En todos los casos mencionados hay un beneficio económico para los actores, pero también se pueden mencionar beneficios políticos. Mirada desde esta perspectiva, la corrupción se constituye en una amenaza para la democracia y los derechos humanos, porque es una forma de obtener ganancias o ventajas individuales o grupales en perjuicio de toda la comunidad.
Al parecer la mayoría de los casos investigados señalan que la corrupción en Chile ha ido poco a poco constituyéndose en una práctica endémica.
Para Alberto Precht, abogado y director ejecutivo de Chile Transparente, “está claro que existen problemas que en algunos sectores son más agudos, sectores donde aplica la falta de control”.
Entonces, si bien, dice Precht, esos casos no implican que el país se corrompió completamente, sí son señales de alerta. “Porque es fácil caer, porque las conductas se normalizan y empiezan a existir riesgos más sistémicos”.
Cabe preguntarse entonces si el tema de la corrupción afectará las próximas elecciones municipales. Una encuesta realizada por Espacio Público en conjunto con Ipsos, con posterioridad a las elecciones municipales de 2016, donde votó alrededor de un 35% del padrón electoral, al investigar los motivos de la alta abstención, un 46% de los encuestados señalaron que era una forma de rechazo a los casos de corrupción, que se habían dado a conocer.
Es posible que se ese cuadro se repita porque las municipalidades se han constituido en una fuente de corrupción administrativa. Pagos extras para conseguir patentes, pagos directos para obtener licitaciones, horas extras injustificadas, capacitaciones brujas en el extranjero, en definitiva la Ley Orgánica de Municipalidades opera más en el papel que en la realidad y no se observa un cambio de conducta por parte de alcaldes y concejales y los canales de denuncia implementados no cuentan con la confianza de la ciudadanía.
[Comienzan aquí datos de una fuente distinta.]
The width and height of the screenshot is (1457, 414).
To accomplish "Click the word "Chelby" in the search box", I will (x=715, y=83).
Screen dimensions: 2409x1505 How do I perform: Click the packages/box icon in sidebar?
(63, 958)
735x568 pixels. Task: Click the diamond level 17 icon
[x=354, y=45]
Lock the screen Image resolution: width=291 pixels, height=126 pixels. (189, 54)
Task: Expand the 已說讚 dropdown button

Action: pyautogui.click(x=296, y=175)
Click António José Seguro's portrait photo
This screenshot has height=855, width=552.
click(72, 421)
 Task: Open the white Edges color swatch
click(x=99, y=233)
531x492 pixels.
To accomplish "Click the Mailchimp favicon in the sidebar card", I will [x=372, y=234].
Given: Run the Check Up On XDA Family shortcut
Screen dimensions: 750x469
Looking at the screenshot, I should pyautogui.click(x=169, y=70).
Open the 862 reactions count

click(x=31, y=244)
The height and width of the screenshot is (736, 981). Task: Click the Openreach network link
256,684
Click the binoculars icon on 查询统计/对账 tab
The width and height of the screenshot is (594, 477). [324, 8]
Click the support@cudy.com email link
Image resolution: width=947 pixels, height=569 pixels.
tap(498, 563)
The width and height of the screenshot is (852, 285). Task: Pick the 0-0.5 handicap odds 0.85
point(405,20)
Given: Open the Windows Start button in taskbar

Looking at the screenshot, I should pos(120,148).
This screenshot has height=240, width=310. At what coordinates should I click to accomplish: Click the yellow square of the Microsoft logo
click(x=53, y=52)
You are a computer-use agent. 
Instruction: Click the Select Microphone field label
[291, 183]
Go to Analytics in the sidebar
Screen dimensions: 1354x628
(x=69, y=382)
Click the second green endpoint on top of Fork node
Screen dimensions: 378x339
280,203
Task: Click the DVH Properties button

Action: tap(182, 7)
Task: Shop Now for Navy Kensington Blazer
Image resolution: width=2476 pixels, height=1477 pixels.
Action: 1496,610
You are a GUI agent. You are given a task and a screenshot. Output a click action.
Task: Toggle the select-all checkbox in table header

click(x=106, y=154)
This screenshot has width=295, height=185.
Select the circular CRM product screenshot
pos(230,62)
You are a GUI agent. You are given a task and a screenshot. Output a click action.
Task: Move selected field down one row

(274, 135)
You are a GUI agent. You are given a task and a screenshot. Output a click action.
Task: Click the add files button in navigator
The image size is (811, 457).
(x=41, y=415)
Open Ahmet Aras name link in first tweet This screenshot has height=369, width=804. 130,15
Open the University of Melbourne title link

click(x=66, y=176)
La Convención de las Naciones Unidas contra la Corrupción (CNUCC), ratificada por Chile, establece estándares, políticas, procesos y prácticas comunes para combatir la corrupción en los municipios. Dicha Convención promueve, entre otros puntos, por ejemplo, la creación de Comités de Ética y una Contraloría independiente para atacar la corrupción, iniciativas que en países como Noruega, Alemania y España constituyen una obligatoriedad.